South-Pole.com explains that later the same year Wilkins was back in the Antarctic, with Eielson, making the first ever exploratory flight in the area on 20 December (1928). Wilkins wrote in his diary, ‘For the first time in history, new land was being discovered from the air’; and ‘We had left at 8:30 in the morning, had covered 1300 miles - nearly a thousand of it over unknown territory - and had returned in time to cover the plane with a storm hood, go to the HEKTORIA, bathe and dress and sit down at eight o’clock to dinner as usual in the comfort of the ship’s wardroom.’
Three years on, Wilkins led a failed attempt to take a submarine - one he supposedly bought for a dollar and named Nautilus - beneath the ice to the North Pole. But the old ship broke down, endangering its crew and earning Wilkins some adverse publicity. Despite the failure, however, he did show that submarines were capable of operating beneath the polar ice cap. South-Pole.com says this was Wilkins’s last individual and private expedition, and that, thereafter, he accepted a post as manager to his friend and supporter, US millionaire Lincoln Ellsworth. During the Second World War, Wilkins worked for the US government, though he never relinquished his Australian citizenship. He died exactly 50 years ago today, on 3o November 1958.

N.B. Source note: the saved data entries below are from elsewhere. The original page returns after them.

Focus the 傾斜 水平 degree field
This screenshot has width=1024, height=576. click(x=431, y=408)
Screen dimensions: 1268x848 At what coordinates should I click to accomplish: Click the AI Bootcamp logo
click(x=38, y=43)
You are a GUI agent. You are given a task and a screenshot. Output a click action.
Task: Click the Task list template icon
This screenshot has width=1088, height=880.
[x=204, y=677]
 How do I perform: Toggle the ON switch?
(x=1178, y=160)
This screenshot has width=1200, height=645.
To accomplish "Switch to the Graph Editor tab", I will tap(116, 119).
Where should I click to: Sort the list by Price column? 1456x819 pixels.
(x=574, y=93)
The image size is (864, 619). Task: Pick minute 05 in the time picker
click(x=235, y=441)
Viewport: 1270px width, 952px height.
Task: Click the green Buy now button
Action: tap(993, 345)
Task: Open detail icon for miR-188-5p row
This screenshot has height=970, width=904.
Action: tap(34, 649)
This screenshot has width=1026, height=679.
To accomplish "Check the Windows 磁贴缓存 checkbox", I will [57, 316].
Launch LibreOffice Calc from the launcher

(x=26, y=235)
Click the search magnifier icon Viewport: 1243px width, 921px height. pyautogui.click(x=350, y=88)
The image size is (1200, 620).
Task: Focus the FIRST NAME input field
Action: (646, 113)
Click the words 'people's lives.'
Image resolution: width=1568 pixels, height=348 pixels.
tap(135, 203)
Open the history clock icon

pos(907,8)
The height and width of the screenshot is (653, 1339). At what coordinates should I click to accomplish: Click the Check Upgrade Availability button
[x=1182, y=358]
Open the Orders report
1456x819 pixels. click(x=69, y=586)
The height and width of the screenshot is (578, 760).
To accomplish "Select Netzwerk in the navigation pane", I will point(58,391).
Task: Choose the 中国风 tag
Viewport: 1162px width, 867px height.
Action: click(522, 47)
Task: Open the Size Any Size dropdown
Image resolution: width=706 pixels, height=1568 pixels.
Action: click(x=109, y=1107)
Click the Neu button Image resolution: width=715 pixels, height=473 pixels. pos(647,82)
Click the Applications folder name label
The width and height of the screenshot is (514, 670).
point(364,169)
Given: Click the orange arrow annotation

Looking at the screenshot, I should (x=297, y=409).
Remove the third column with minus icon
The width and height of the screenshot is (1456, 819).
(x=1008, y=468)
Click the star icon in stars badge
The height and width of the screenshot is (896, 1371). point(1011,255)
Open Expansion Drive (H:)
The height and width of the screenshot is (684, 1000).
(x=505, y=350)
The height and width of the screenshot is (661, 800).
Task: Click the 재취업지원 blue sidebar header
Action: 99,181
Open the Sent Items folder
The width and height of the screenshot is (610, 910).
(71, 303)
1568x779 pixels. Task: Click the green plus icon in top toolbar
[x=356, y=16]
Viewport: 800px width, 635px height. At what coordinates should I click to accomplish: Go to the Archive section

The World Adventurer website concludes an article on Wilkins by saying this: ‘Despite his impressive list of firsts and pioneering adventures, the proudly patriotic Sir Hubert Wilkins remains sadly overlooked by a country that so reveres its heroes. In the end, it was the US who took his ashes to the North Pole aboard the submarine USS Skate on 17 March 1959.’ That said, however, there is lots of information about Wilkins on the internet: Wikipedia’s article includes links to other resources; Hipwell International Production Services hosts a site with lots of photographs; and the Government of South Australia has a history/culture website also with photographs.
None of these latter three websites, though, has any information about the diaries Wilkins kept. In fact, a collection of his diaries are housed in the Stefansson Collection, Dartmouth College, New Hampshire, some handwritten (in difficult script) and some typed. Wilkins, himself, did consider a book based on them, but never completed it. They remained unused for half a century until Stuart Jenness interpreted them for his book - The Making of an Explorer: George Hubert Wilkins and the Canadian Arctic Expedition 1913-1916 - published by McGill-Queen’s University Press in 2005.
Another book - Simon Nasht’s The Last Explorer: Hubert Wilkins, Hero of the Great Age of Polar Exploration published by Arcade Publishing in 2006 - also quotes extensively from Wilkins’s diaries. Much of it can be viewed at Googlebooks, including this quote from Wilkins’s diary about the Nautilus expedition: ‘Without exception, the others in the vessel wanted to immediately turn back; to make no further attempt to go into the ice this year. To do so would be to admit complete failure. As commander of the expedition I ordered the trials to continue . . . I am determined the vessel will go under the ice and that as many experiments as possible will be made.’
On 25 August 1931, Nasht explains in the book, Wilkins sent a dispatch, printed in the New York American and other Hearst papers (Hearst being his main sponsor), telling the world they were ‘about 350 miles from the North Pole’. It was an exaggeration by 200 miles, and, although he later corrected the claim, the mistake ‘was used against him by those who claimed the expedition was little more than a publicity stunt’.
Nevertheless, this was one extraordinary man, as South-Pole.com says, and an official biography should list his career as ‘war correspondent, polar explorer, naturalist, geographer, climatologist, aviator, author, balloonist, war hero, reporter, secret agent, submariner and navigator’.